Zielsetzung der Förderung ist die nachhaltige Entwicklung und
Strukturverbesserung der historisch-politischen Bildungsarbeit der NS-Gedenkstätten und -Erinnerungsorte in Westfalen-Lippe. Als Gedenkstätte gelten hier authentische bzw.

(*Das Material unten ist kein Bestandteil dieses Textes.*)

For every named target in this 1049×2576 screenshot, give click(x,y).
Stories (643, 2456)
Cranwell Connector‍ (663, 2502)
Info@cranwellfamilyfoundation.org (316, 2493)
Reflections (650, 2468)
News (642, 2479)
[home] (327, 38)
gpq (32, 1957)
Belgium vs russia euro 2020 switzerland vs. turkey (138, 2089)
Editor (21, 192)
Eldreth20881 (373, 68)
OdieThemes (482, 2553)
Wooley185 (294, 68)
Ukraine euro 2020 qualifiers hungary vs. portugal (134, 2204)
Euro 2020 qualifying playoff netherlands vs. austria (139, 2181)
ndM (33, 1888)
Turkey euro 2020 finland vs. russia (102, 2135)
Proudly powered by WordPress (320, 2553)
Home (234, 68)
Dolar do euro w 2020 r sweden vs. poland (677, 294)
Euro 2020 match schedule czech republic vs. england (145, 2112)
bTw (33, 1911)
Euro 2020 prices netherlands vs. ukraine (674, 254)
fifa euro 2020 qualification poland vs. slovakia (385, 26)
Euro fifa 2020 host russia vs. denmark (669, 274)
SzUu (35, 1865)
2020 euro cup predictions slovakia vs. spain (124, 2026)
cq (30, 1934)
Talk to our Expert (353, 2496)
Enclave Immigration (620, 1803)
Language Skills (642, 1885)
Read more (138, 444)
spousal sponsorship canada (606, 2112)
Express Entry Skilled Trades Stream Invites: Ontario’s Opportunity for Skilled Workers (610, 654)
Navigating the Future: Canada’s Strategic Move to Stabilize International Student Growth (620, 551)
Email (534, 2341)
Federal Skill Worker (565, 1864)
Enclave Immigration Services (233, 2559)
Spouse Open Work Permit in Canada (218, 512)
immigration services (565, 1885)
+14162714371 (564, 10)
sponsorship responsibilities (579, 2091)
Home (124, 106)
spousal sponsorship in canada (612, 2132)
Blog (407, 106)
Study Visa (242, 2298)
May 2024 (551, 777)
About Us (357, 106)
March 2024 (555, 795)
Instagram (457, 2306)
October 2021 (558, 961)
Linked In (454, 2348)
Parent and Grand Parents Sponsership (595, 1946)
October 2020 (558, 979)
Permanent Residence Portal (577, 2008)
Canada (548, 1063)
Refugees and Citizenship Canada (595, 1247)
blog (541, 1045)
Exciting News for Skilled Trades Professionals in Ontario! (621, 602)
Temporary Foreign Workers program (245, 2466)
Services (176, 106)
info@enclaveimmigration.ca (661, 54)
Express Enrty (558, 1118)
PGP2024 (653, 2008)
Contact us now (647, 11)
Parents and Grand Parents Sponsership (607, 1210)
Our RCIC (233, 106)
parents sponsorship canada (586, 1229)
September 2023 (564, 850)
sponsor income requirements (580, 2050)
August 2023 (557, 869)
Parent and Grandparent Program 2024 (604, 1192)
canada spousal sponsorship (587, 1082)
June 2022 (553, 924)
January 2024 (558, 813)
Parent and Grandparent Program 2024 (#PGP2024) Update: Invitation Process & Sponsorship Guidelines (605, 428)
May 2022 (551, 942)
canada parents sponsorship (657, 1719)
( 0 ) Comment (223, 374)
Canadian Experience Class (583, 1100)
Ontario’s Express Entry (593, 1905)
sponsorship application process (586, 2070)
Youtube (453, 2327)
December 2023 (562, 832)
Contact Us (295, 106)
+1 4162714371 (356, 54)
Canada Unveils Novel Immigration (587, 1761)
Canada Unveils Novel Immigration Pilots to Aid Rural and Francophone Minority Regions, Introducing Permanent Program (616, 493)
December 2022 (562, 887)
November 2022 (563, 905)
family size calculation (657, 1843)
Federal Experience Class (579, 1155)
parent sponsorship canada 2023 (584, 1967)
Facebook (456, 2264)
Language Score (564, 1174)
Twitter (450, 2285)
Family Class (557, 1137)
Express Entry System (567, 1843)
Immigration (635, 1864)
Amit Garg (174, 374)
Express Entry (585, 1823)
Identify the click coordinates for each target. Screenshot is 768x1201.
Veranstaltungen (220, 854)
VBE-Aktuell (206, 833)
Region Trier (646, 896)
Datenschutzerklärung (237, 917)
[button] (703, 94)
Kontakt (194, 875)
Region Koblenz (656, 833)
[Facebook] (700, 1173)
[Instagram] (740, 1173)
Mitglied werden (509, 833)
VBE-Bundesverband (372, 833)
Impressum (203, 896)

historische Orte, die sich durch einen konkreten Bezug zu Opfern der NS-Diktatur und den
von ihr ausgehenden Verfolgungsmaßnahmen auszeichnen. Sie werden ergänzt und unterstützt
durch Mahnmale, Dokumentationszentren und Museen, die ebenfalls die Geschichte des Nationalsozialismus erforschen, vermitteln und an Opfer und Überlebende erinnern.
Wer wird gefördert?
Gedenkstätten mit konkretem Nationalsozialismus Bezug
Gedänkstätten mit nachhaltiger und wissenschaftlicher Bildungsarbeit
Was wird gefördert?
NS-Gedenkstätten und -Erinnerungsorte können in drei Förderlinien gefördert werden, für die jeweils ein gesonderter Antrag zu stellen ist:
Förderlinie A: Vermittlungsarbeit Förderlinie
B: Forschung und Dokumentation
Förderlinie C: Bau- und Einrichtungsmaßnahmen (befristet bis 31.12.2024)
Förderkriterien
Die Grundlage dieser Förderung ist die Richtlinie des Landschaftsverbandes Westfalen-Lippe zur finanziellen Förderung der westfälischen Museen und kommunaler Gedenkstätten mit musealem Bestand.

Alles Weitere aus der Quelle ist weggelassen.